January 14, 2025

Overview

In 2024, a teammate and I coordinated an international research challenge focused on audio-based machine learning by developing the dataset used in the competition.

Role: Machine Learning Engineer

Introduction

The DCASE Challenge is an annual competition organized by IEEE AASP, with sponsorship from major companies such as Google, HUAWEI, BOSE, HITACHI, MITSUBISHI, SONY, and SAMSUNG.

This challenge encourages innovation in Detection and Classification of Acoustic Scenes and Events (DCASE), spanning multiple audio-related tasks, including:

Acoustic Scene Classification
Sound Event Localization and Detection
Audio Tagging
Bioacoustics Analysis
Anomalous Sound Detection
Language-Based Audio Retrieval

Representing STMicroelectronics, my team and I served as coordinators for Task 2: First-Shot Unsupervised Anomalous Sound Detection for Machine Condition Monitoring.

Contribution

This year, my teammate and I joined the Task 2 coordination board to develop and curate the 2024 dataset. We introduced a novel audio dataset recorded from previously unseen machinery:

Robotic Arm
Brushless Motor

Objectives

Designing a competition dataset requires balancing complexity—it must be challenging enough to inspire participants while remaining approachable to avoid discouragement.

Instead of training models on a fixed dataset, we reversed the traditional machine learning problem:

🔹 Fixed Model: The challenge baseline was a classic Autoencoder.
🔹 Variable Dataset: We fine-tuned the data complexity to achieve a targeted baseline model performance.

Approach & Solution

Dataset Complexity Tweaking Mechanism

To optimize dataset difficulty, we applied a structured approach:

1. Post-Processing with Background Noises

To introduce environmental variability, we added different background noise types to simulate real-world conditions. This ensured that models had to generalize beyond clean, ideal recordings.

2. Controlling Data Variability

We modulated dataset complexity based on two key dimensions:

Domain Shifts¹: Varying the number and types of domain shifts made generalization more challenging for models.
Anomaly Characteristics: The more similar an anomaly was to normal conditions, the harder it became to detect.

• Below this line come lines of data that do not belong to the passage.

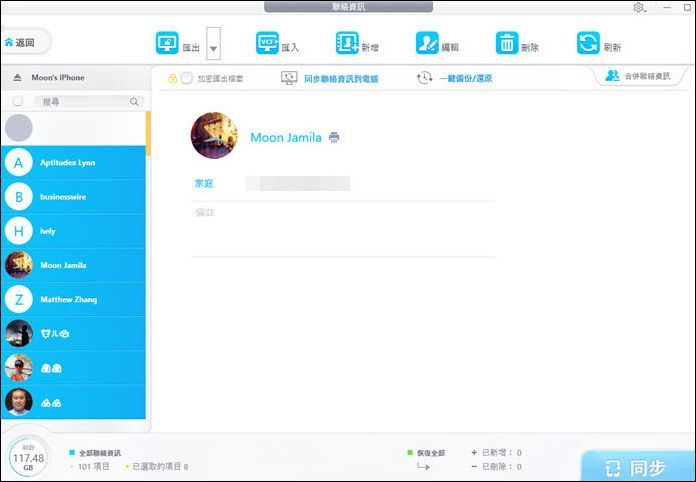The height and width of the screenshot is (482, 696).
Task: Tick the select-all checkbox beside search
Action: (x=18, y=102)
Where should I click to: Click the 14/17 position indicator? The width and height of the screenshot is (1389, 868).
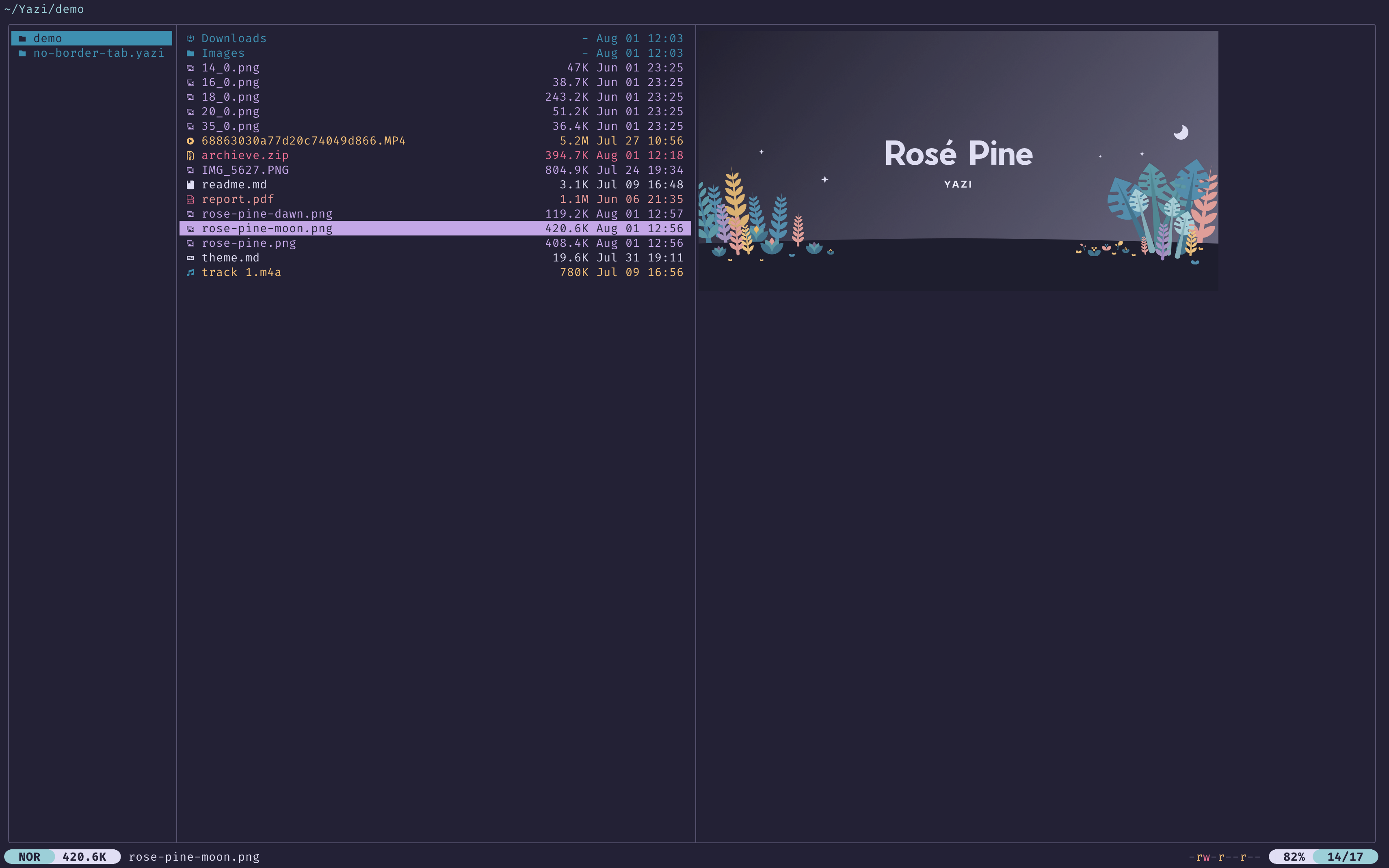1344,857
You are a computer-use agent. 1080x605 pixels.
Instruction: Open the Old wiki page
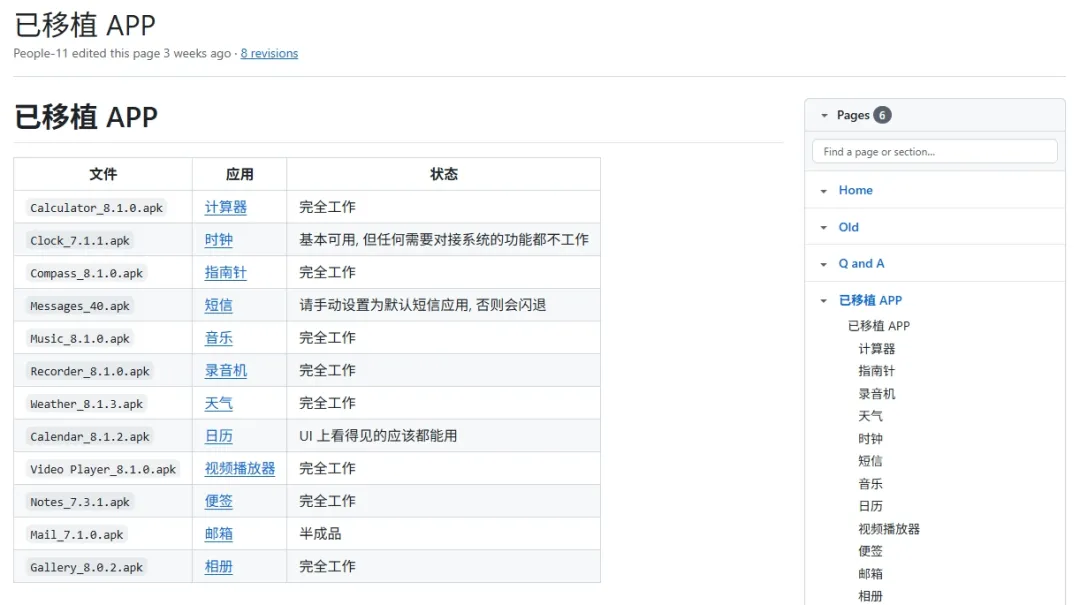click(849, 227)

Through careful design, we ensured that the dataset mirrored real-world challenges while pushing the limits of unsupervised anomaly detection.

Recording Setup

Device: STWIN.box (evaluation kit from STMicroelectronics)
Microphone: IMP23ABSU (analog microphone, 16 kHz sampling rate)
Environment: Anechoic chambers at STMicroelectronics

To fine-tune dataset complexity, we applied controlled post-processing:

🎛️ Noise Mixing: Clean recordings were mixed with industrial noise at adjustable Signal-to-Noise Ratios (SNRs).
🎛️ Room Effects Simulation: We introduced simulated reverberation to emulate real-life acoustic nonlinearities.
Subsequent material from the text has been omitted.